Instruções do exercício: Reproduza todas as linhas dos registros a seguir, sem alterar nada.

Linhas de um conjunto de dados:
=-=-=-=-=
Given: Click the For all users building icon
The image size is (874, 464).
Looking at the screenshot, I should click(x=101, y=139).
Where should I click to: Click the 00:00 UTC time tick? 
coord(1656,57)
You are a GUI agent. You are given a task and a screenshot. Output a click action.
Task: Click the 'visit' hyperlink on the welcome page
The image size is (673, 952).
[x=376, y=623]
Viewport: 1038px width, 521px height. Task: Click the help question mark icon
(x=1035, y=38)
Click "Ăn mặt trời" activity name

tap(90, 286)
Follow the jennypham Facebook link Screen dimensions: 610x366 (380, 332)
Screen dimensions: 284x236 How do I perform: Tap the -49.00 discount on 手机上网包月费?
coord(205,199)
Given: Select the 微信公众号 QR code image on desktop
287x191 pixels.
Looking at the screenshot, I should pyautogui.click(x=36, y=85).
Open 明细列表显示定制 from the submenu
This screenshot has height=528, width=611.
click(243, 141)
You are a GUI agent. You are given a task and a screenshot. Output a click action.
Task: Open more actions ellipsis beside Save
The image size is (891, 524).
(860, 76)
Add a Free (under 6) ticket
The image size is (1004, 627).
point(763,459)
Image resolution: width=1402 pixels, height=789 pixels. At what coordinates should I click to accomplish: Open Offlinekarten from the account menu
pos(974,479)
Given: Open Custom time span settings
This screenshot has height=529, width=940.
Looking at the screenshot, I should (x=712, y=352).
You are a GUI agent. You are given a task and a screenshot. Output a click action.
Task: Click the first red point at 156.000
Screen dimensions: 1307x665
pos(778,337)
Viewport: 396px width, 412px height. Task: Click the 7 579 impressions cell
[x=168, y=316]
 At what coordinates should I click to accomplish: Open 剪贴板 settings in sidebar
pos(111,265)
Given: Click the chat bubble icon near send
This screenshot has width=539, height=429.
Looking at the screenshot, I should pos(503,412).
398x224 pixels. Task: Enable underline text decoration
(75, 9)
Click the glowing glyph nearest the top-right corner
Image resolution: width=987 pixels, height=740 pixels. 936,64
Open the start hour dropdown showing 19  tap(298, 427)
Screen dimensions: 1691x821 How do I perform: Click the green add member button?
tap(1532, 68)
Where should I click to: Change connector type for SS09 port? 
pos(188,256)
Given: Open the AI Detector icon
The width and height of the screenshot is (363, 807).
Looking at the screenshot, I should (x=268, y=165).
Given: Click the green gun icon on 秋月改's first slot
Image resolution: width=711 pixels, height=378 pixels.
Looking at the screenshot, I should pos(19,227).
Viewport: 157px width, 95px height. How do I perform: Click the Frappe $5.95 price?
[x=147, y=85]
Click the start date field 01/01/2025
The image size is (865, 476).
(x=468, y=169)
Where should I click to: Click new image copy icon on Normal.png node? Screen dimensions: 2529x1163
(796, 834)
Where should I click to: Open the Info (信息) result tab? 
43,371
=-=-=-=-=
Solução do exercício:
Given: Click the For all users building icon
The image size is (874, 464).
Looking at the screenshot, I should click(x=101, y=139).
Where should I click to: Click the 00:00 UTC time tick? 
coord(1656,57)
You are a GUI agent. You are given a task and a screenshot. Output a click action.
Task: Click the 'visit' hyperlink on the welcome page
The image size is (673, 952).
[x=376, y=623]
Viewport: 1038px width, 521px height. Task: Click the help question mark icon
(x=1035, y=38)
Click "Ăn mặt trời" activity name

tap(90, 286)
Follow the jennypham Facebook link Screen dimensions: 610x366 (380, 332)
Screen dimensions: 284x236 How do I perform: Tap the -49.00 discount on 手机上网包月费?
coord(205,199)
Given: Select the 微信公众号 QR code image on desktop
287x191 pixels.
Looking at the screenshot, I should pyautogui.click(x=36, y=85).
Open 明细列表显示定制 from the submenu
This screenshot has height=528, width=611.
click(243, 141)
You are a GUI agent. You are given a task and a screenshot. Output a click action.
Task: Open more actions ellipsis beside Save
The image size is (891, 524).
(860, 76)
Add a Free (under 6) ticket
The image size is (1004, 627).
point(763,459)
Image resolution: width=1402 pixels, height=789 pixels. At what coordinates should I click to accomplish: Open Offlinekarten from the account menu
pos(974,479)
Given: Open Custom time span settings
This screenshot has height=529, width=940.
Looking at the screenshot, I should (x=712, y=352).
You are a GUI agent. You are given a task and a screenshot. Output a click action.
Task: Click the first red point at 156.000
Screen dimensions: 1307x665
pos(778,337)
Viewport: 396px width, 412px height. Task: Click the 7 579 impressions cell
[x=168, y=316]
 At what coordinates should I click to accomplish: Open 剪贴板 settings in sidebar
pos(111,265)
Given: Click the chat bubble icon near send
This screenshot has width=539, height=429.
Looking at the screenshot, I should pos(503,412).
398x224 pixels. Task: Enable underline text decoration
(75, 9)
Click the glowing glyph nearest the top-right corner
Image resolution: width=987 pixels, height=740 pixels. 936,64
Open the start hour dropdown showing 19  tap(298, 427)
Screen dimensions: 1691x821 How do I perform: Click the green add member button?
tap(1532, 68)
Where should I click to: Change connector type for SS09 port? 
pos(188,256)
Given: Open the AI Detector icon
The width and height of the screenshot is (363, 807).
Looking at the screenshot, I should (x=268, y=165).
Given: Click the green gun icon on 秋月改's first slot
Image resolution: width=711 pixels, height=378 pixels.
Looking at the screenshot, I should pos(19,227).
Viewport: 157px width, 95px height. How do I perform: Click the Frappe $5.95 price?
[x=147, y=85]
Click the start date field 01/01/2025
The image size is (865, 476).
(x=468, y=169)
Where should I click to: Click new image copy icon on Normal.png node? Screen dimensions: 2529x1163
(796, 834)
Where should I click to: Open the Info (信息) result tab? 
43,371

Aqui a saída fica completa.